Bölge İdare Mahkemesi İdari Dava Dairelerince verilen kararların temyiz yolu ile incelenerek bozulabilmeleri 2577 sayılı İdari Yargılama Usulü Kanununun 49. maddesinde belirtilen nedenlerden birinin bulunması halinde mümkündür.
… Bölge İdare Mahkemesi …. İdari Dava Dairesince verilen … tarih ve E:…, K:… sayılı karar ve dayandığı gerekçe hukuk ve usule uygun olup bozulmasını gerektirecek bir sebep bulunmadığından, anılan kararın ONANMASINA, 2577 sayılı İdari Yargılama Usulü Kanununun 50. maddesi uyarınca, bu onama kararının taraflara tebliğini ve bir örneğinin de belirtilen İdari Dava Dairesine gönderilmesini teminen dosyanın kararı veren ilk derece Mahkemesine gönderilmesine 21/03/2023 tarihinde oyçokluğuyla kesin olarak karar verildi.

KARŞI OY (X) : 2577 sayılı idari Yargılama Usulü Kanunu’nun 2. maddesinde, idari işlemler hakkında, yetki, şekil, sebep, konu ve maksat yönlerinden biri ile hukuka aykırı olduklarından dolayı iptalleri için menfaatleri ihlal edilenler tarafından açılan davalar, iptal davaları olarak tanımlanmıştır.
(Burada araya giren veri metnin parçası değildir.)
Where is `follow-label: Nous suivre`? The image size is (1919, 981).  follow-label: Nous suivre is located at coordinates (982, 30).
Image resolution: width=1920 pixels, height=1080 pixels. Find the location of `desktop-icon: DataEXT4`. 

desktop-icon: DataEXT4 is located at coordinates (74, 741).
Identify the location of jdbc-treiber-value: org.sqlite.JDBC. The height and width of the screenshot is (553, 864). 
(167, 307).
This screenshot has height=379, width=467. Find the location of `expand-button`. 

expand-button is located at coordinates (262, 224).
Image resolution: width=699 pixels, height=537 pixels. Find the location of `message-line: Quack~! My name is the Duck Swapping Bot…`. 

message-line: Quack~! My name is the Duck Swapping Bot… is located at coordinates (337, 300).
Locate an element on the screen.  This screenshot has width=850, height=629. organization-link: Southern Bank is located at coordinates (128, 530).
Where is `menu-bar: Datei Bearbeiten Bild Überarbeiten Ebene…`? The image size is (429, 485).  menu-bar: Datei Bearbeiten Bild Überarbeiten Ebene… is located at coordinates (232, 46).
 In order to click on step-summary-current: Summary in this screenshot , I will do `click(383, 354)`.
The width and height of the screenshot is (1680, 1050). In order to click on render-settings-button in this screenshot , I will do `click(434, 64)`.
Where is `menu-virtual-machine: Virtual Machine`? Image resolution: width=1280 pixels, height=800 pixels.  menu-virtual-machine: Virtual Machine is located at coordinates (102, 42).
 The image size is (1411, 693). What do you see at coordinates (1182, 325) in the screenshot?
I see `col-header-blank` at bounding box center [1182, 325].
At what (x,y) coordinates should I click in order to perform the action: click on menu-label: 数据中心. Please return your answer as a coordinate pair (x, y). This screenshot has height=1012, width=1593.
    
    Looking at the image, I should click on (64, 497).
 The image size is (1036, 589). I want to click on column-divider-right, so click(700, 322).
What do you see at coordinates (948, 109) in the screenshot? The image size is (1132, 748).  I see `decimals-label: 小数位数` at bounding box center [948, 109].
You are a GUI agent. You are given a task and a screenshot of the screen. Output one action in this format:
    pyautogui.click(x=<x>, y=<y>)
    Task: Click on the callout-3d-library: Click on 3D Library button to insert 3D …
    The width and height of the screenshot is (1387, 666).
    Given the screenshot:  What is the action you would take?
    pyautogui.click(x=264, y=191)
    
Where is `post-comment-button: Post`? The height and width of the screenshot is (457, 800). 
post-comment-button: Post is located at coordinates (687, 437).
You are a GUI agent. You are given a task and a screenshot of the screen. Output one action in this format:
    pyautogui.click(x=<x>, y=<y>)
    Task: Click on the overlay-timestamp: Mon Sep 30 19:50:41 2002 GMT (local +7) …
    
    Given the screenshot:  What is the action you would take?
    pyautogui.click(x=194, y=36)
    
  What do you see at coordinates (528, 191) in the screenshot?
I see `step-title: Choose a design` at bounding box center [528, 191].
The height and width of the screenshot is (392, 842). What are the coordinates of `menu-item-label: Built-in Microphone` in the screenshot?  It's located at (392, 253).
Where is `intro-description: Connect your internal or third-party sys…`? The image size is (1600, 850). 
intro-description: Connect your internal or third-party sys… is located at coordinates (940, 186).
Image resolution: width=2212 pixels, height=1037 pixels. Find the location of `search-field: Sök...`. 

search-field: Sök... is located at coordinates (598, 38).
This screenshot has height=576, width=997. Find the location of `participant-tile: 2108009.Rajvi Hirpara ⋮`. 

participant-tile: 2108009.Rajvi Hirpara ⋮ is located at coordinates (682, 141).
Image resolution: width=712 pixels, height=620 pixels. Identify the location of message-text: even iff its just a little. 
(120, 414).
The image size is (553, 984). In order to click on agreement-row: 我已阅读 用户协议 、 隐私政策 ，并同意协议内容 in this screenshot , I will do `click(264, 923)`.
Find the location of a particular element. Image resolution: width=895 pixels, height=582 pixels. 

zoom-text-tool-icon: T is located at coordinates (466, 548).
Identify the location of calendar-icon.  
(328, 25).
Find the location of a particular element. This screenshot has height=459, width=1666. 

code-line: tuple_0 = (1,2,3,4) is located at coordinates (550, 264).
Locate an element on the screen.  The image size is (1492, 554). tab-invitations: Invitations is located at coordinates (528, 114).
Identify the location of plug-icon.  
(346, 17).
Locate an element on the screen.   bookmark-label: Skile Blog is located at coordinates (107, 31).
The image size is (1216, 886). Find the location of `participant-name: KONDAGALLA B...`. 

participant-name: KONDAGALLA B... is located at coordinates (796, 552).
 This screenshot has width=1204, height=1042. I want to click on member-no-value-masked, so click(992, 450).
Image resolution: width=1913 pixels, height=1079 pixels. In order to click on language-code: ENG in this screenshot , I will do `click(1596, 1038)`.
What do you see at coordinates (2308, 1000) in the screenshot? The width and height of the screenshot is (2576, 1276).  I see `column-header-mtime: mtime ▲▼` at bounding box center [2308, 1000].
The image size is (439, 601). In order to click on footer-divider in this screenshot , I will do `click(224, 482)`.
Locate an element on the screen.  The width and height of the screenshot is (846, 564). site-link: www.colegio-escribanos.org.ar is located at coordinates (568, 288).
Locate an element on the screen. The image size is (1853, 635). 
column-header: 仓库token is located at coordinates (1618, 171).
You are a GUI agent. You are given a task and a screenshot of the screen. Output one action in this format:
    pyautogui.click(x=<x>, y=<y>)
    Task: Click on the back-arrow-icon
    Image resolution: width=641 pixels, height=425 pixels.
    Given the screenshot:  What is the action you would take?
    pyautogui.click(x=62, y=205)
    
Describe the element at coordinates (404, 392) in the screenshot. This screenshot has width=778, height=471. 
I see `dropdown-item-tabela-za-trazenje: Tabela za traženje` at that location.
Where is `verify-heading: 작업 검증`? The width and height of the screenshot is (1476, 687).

Dolayısıyla iptal davasının gerek anılan maddede, gerekse içtihat ve doktrinde belirlenen hukuki nitelikleri göz önüne alındığında, idare hukuku alanında tek taraflı irade açıklamasıyla kesin ve yürütülmesi zorunlu nitelikte tesis edilen idari işlemlerin ancak bu idari işlemle meşru, kişisel ve güncel menfaat ilgisi kurabilenler tarafından iptal davasına konu edilebileceğinin kabulü gerekmektedir.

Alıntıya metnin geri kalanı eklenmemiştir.